El regreso del maestro a la ciencia ficción
Steven Spielberg ha vuelto a dirigir su mirada hacia el firmamento. Casi cincuenta años después de redefinir el cine de alienígenas con Encuentros en la tercera fase , el icónico director estadounidense intenta recuperar el sentido de la maravilla con El día de la revelación (Disclosure Day, 2026). Para esta ambiciosa producción de ciencia ficción, se ha rodeado de colaboradores históricos como el guionista David Koepp y el compositor John Williams , además de un elenco de primer nivel encabezado por Emily Blunt y Josh O’Connor. Sin embargo, el resultado final ha desatado una intensa polarización: mientras algunos celebran su trasfondo político, otros lamentan una evidente crisis de identidad formal.

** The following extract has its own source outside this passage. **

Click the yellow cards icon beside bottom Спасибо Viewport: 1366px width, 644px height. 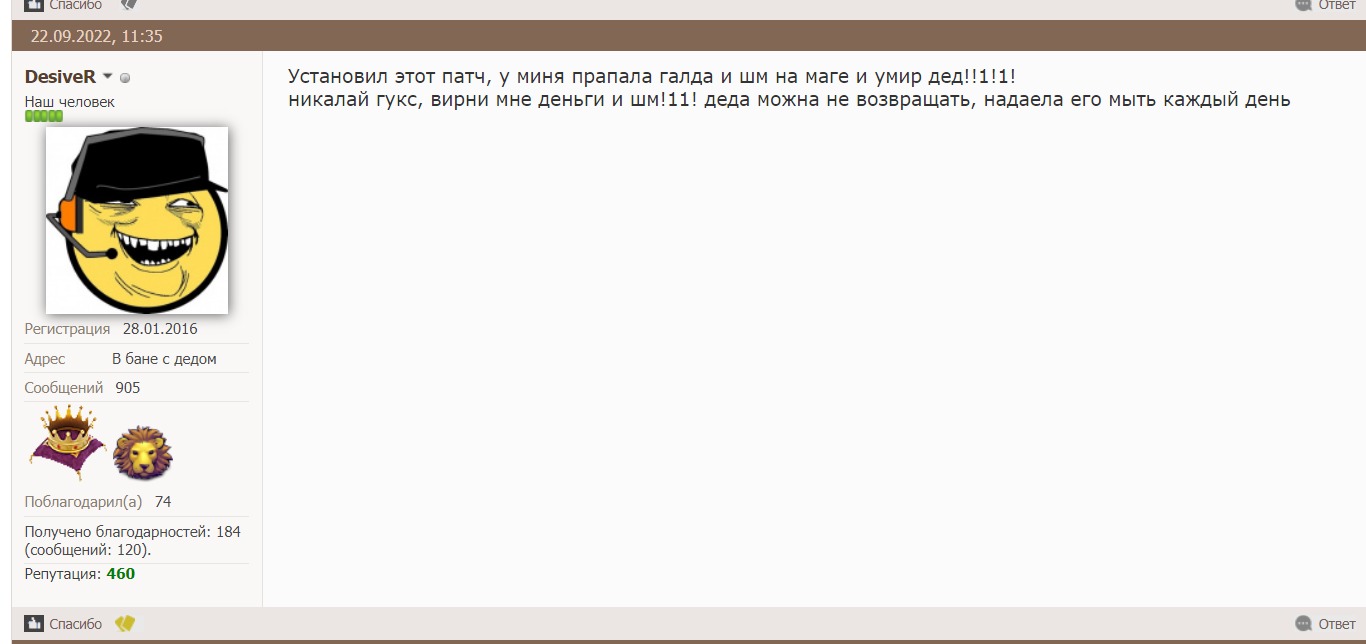(x=124, y=624)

Dos tramas paralelas en colisión
El largometraje se articula a través de dos líneas narrativas que avanzan de forma orgánica hasta converger. Por un lado, la intriga corporativa nos sumerge en el corazón del thriller político mediante Daniel Kellner (Josh O’Connor), un experto en ciberseguridad que sustrae y filtra información clasificada de Wardex.
Esta todopoderosa corporación privada ha ocultado pruebas de experimentos extraterrestres y avistamientos de naves desde la administración de Nixon, y su antiguo superior, el implacable Noah Scanlon (Colin Firth), no se detendrá ante nada para silenciarlo.

En el extremo opuesto, el relato viaja hacia un despertar místico en Kansas de la mano de Margaret (Emily Blunt), una meteoróloga de televisión cuya aparente estabilidad se quiebra por completo tras un insólito incidente doméstico con un pájaro. A partir de ese momento, Margaret desarrolla facultades sobrenaturales, telepatía y extraños presentimientos que estallan durante una transmisión en vivo, donde emite de forma involuntaria unos inquietantes sonidos guturales que se vuelven virales.
Este indescifrable mensaje alienígena terminará por unir su destino al de Daniel, el único hombre capaz de comprenderlo, mientras el enigmático Hugo (Colman Domingo) opera en las sombras como el nexo que posee las claves definitivas de la conexión entre ambos mundos.

¿Un thriller político comprometido o un caos tonal?
Lo último de Spielberg se debate en una fina línea entre el aplauso y el reproche. Por un lado, quienes defienden el filme sostienen que el director ha esculpido una obra de madurez profundamente política, camuflada bajo el empaque de un gran entretenimiento comercial.
Utilizando el eco de una Tercera Guerra Mundial como telón de fondo, la cinta lanza una severa advertencia sobre el aislamiento institucional y la alarmante falta de empatía en la sociedad moderna, convirtiendo su clímax en una epifanía humanista con un mensaje directo y rotundo: «Listen».
Sin embargo, en la acera opuesta, la crítica le reprocha una preocupante dispersión tonal. La película oscila de forma errática entre el thriller de conspiración, la comedia excéntrica, la ciencia ficción espiritual y el drama existencial.
A esto se suma un guion que peca de reiterativo al empeñarse en verbalizar la trascendencia histórica de los hechos en lugar de permitir que la emoción brote de los conflictos personales; un lastre que provoca que personajes clave, interpretados por Colin Firth y Colman Domingo, queden desdibujados o relegados a la intrascendencia.

Grietas en el apartado técnico
Históricamente, la destreza de Spielberg solía compensar cualquier flaqueza en sus guiones. No obstante, en esta ocasión la producción muestra fisuras inusuales. A pesar de contar con la imponente fotografía de Janusz Kaminski y las partituras de John Williams , la cinta abusa de efectos digitales que rompen la inmersión y revelan el artificio.
Lo más criticable radica en el diseño de las criaturas extraterrestres, el cual carece por completo de la personalidad visual, el misterio y la fascinación magnética que caracterizaron a los iconos pasados de su filmografía.

El peso de la nostalgia
El día de la revelación es una obra sumamente nostálgica y fragmentada, un compendio de las obsesiones que Spielberg ha arrastrado a lo largo de su carrera cinematográfica. Aunque conserva su capacidad única para conmover a través de las imágenes , el filme termina sintiéndose como un reciclaje a la baja de sus propias obras maestras, tomando fragmentos de Encuentros, E.T. o Minority Report para intentar inyectar energía a un relato disperso.
Una propuesta que dividirá al público: una valiosa y necesaria fábula sobre la esperanza para unos, o el melancólico atardecer formal de uno de los grandes dioses de Hollywood para otros.